Lab instructions are posted on the course schedule on this website. For each lab, a complete lab report must be submitted. This report must include an introduction, a high-level description of the implementation, a self-explanatory description of the test and results, a discussion and a conclusion. The lab report must contain sufficient details to demonstrate that the work was completed successfully.

Student Project

Each student is required to complete a course project using parallel programming on a shared-memory system, distributed systems or GPU. The project can be completed individually or in teams of two and must include a significant hands-on component. Typical projects consist of parallelizing a known algorithm, verify the correctness of the parallel implementation and measure the speedup achieved.
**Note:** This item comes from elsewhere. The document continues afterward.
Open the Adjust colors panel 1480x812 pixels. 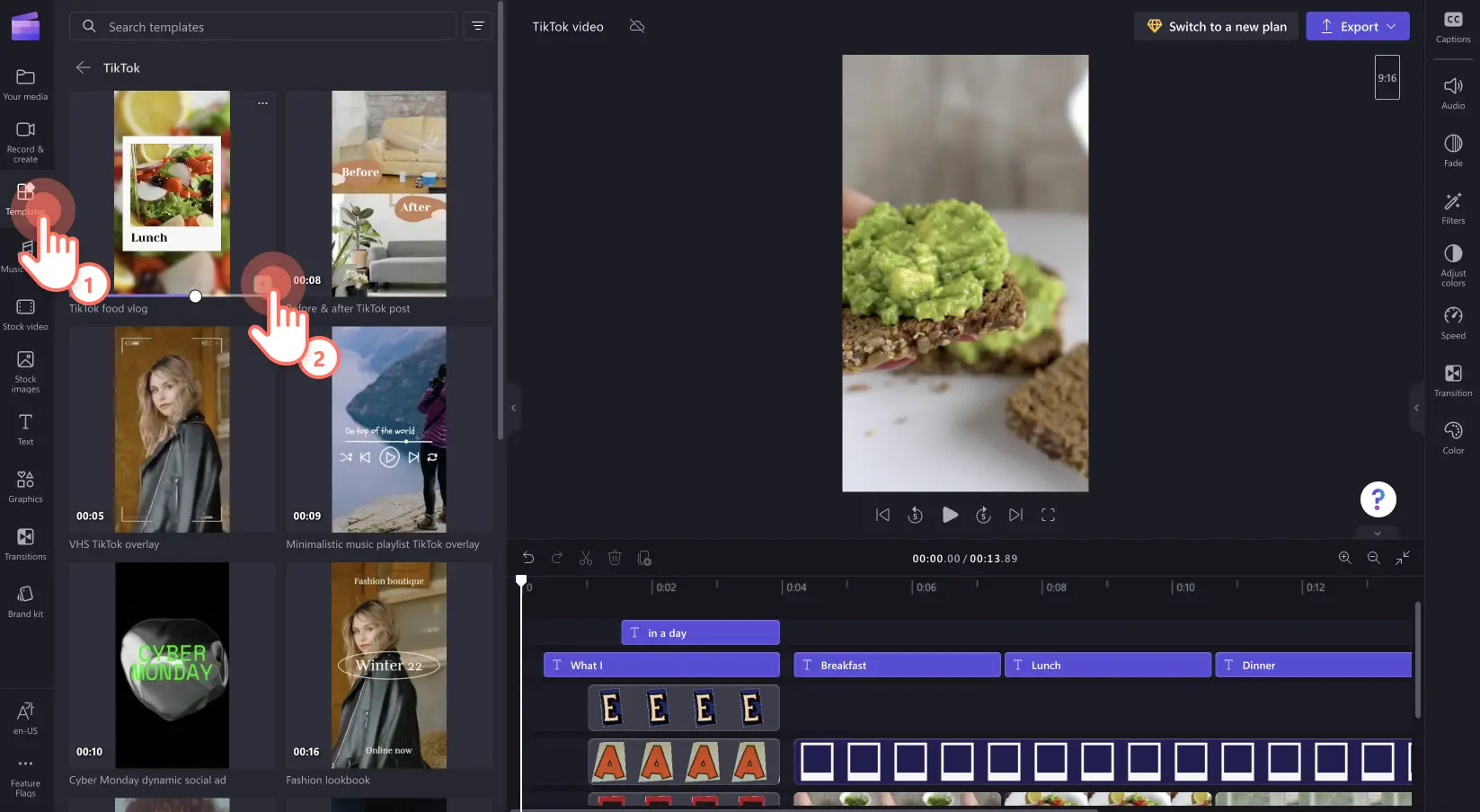[1452, 262]
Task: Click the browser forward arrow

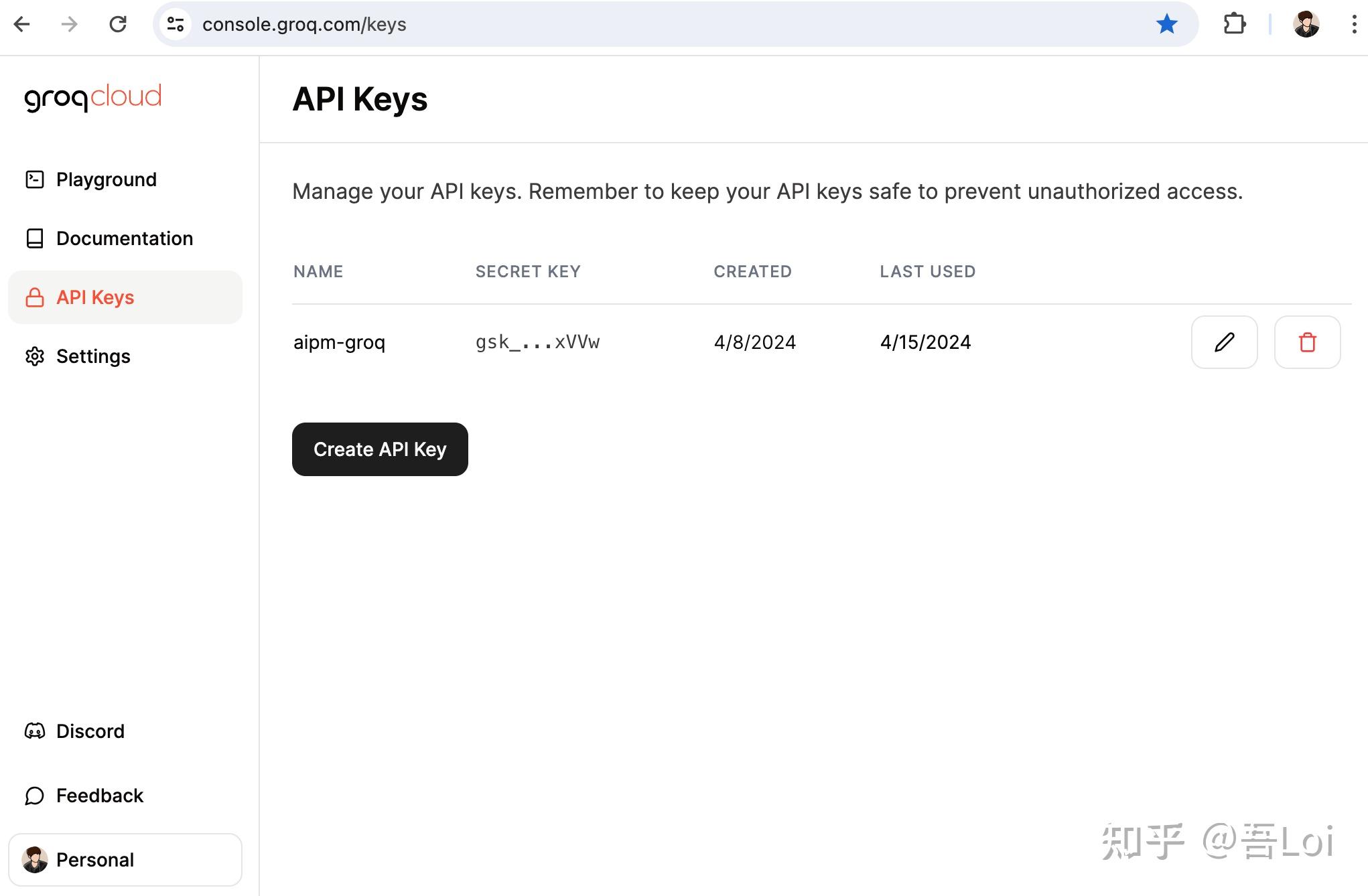Action: 69,25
The students will be required to submit a project proposal midway through the term, a project report at the end of the term and give an oral presentation during the last two weeks of the term.

Research Paper Critique

Each student is required to select a research paper in the field of HPC and write a 2-page critique of the paper. The paper must come from a reputable journal or conference and must be recent. The aim is to introduce the students recent research topics in HPC. The critique must include background theory, a summary of the paper and a critique of the paper.

Course Textbooks

There are two textbooks for this course. The first one in mandatory. The second on is used as an additional reference and is strictly optional.

  1. D. Kirk and W. Hwu. “Programming Massively Parallel Processors”, 4rd edition, Morgan Kaufmann, Cambridge, MA, 2022.
  2. G. Barlas. “Multicore and GPU Programming”, 2nd Edition, Morgan Kaufmann, Cambridge, MA, 2022, 1011p.

Marking Scheme

The final mark will be weighed as follows:

  • 55% Labs
  • 15% Project report
  • 10% Project presentation
  • 15% Paper review
  • 5% Participation

To pass the course, students must have completed all the course works and obtained an overall mark of 70% or more.

Attendance

Presence in the classroom is important as the material presented in the lecture is necessary to complete the labs. Students will also be encouraged to ask questions in class about difficulties they are encountering in the labs. This gives an opportunity for the instructor to help the entire class.

Academic integrity

Academic integrity violation, including cheating, plagiarism and any form of violation of academic ethics, may result in sanctions ranging from a recorded caution to the expulsion of the program. RMC regulations on academic integrity, section 23, define plagiarism as “Using the work of others and attempting to present it as original thought, prose or work. This includes failure to appropriately acknowledge a source, misrepresentation of cited work, and misuse of quotation marks or attribution; Failure to acknowledge adequately collaboration or outside assistance and; Copying.” You should familiarize yourself with the regulations about academic integrity available in the Graduate Studies Calendar.

All material provided by your instructor is subject to copyright and is intended only for your use within the context of your course. You are not authorized to distribute such material by any means without written permission. It is a departure from academic integrity to electronically record the entirety or any part of a class or to distribute, publicly post, sell or otherwise disseminate an instructor’s course materials or to provide an instructor’s course materials to anyone else for distribution, posting, sale or other means of dissemination, without the instructor’s express written consent. Any unauthorized recording of classes or distribution of course materials will be treated as a violation of academic ethics and investigated under the applicable Academic Integrity regulation and could be subject to other disciplinary or legal processes.